Supplied material below:
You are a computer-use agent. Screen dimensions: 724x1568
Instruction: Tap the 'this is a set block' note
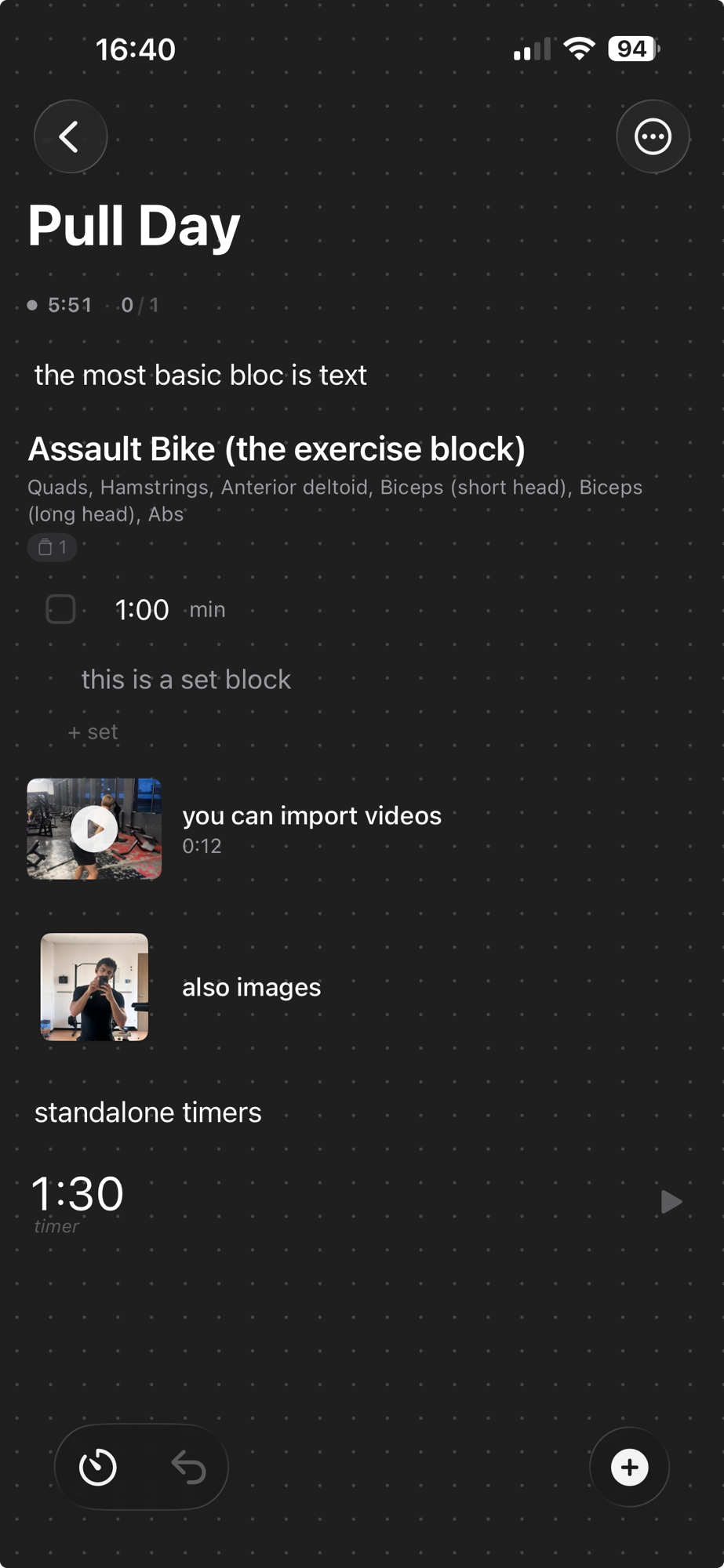pyautogui.click(x=186, y=680)
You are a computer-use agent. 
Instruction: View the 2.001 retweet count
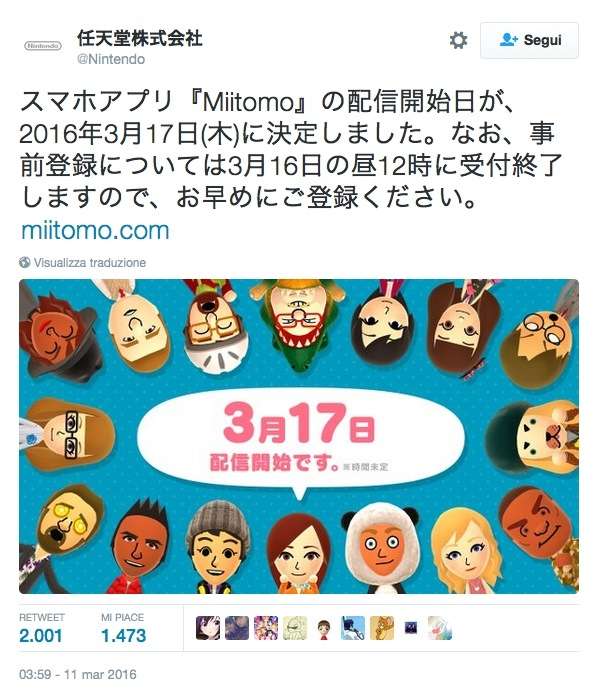coord(41,636)
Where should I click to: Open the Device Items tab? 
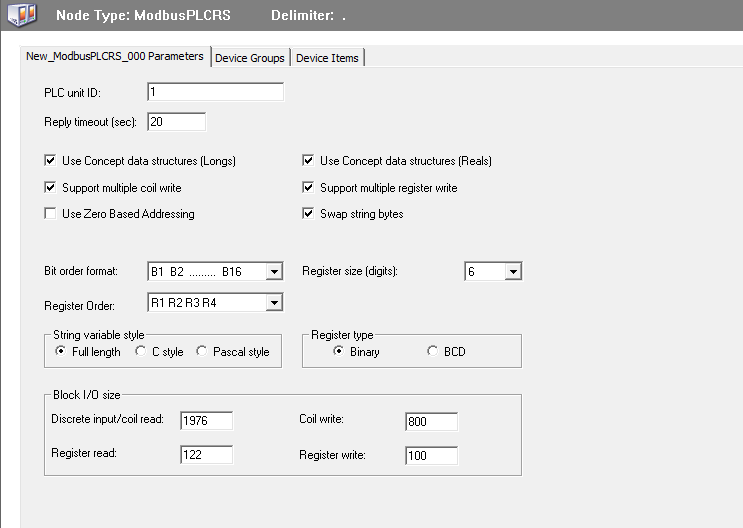tap(328, 58)
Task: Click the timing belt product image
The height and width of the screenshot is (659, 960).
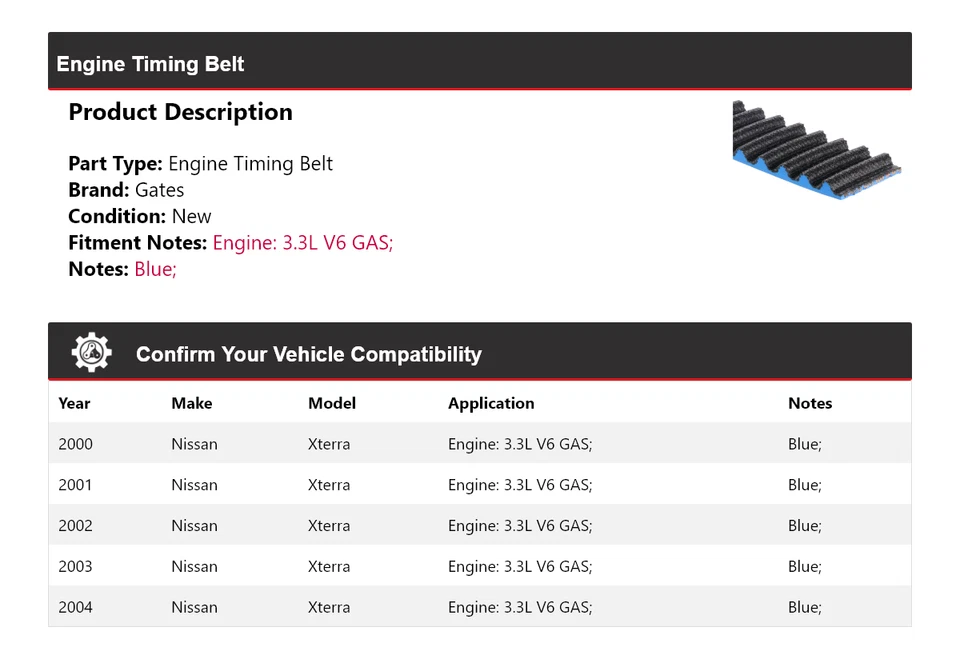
End of Supplied material.
--- Required action ---
Write out the records above exactly as they stand, leaving out every picture.

--- Solved exercise ---
You are a computer-use agent. Screen dimensions: 724x1568
Instruction: Tap the 'this is a set block' note
pyautogui.click(x=186, y=680)
You are a computer-use agent. 
Instruction: View the 2.001 retweet count
coord(41,636)
Where should I click to: Open the Device Items tab? 
tap(328, 58)
Task: Click the timing belt product image
The height and width of the screenshot is (659, 960).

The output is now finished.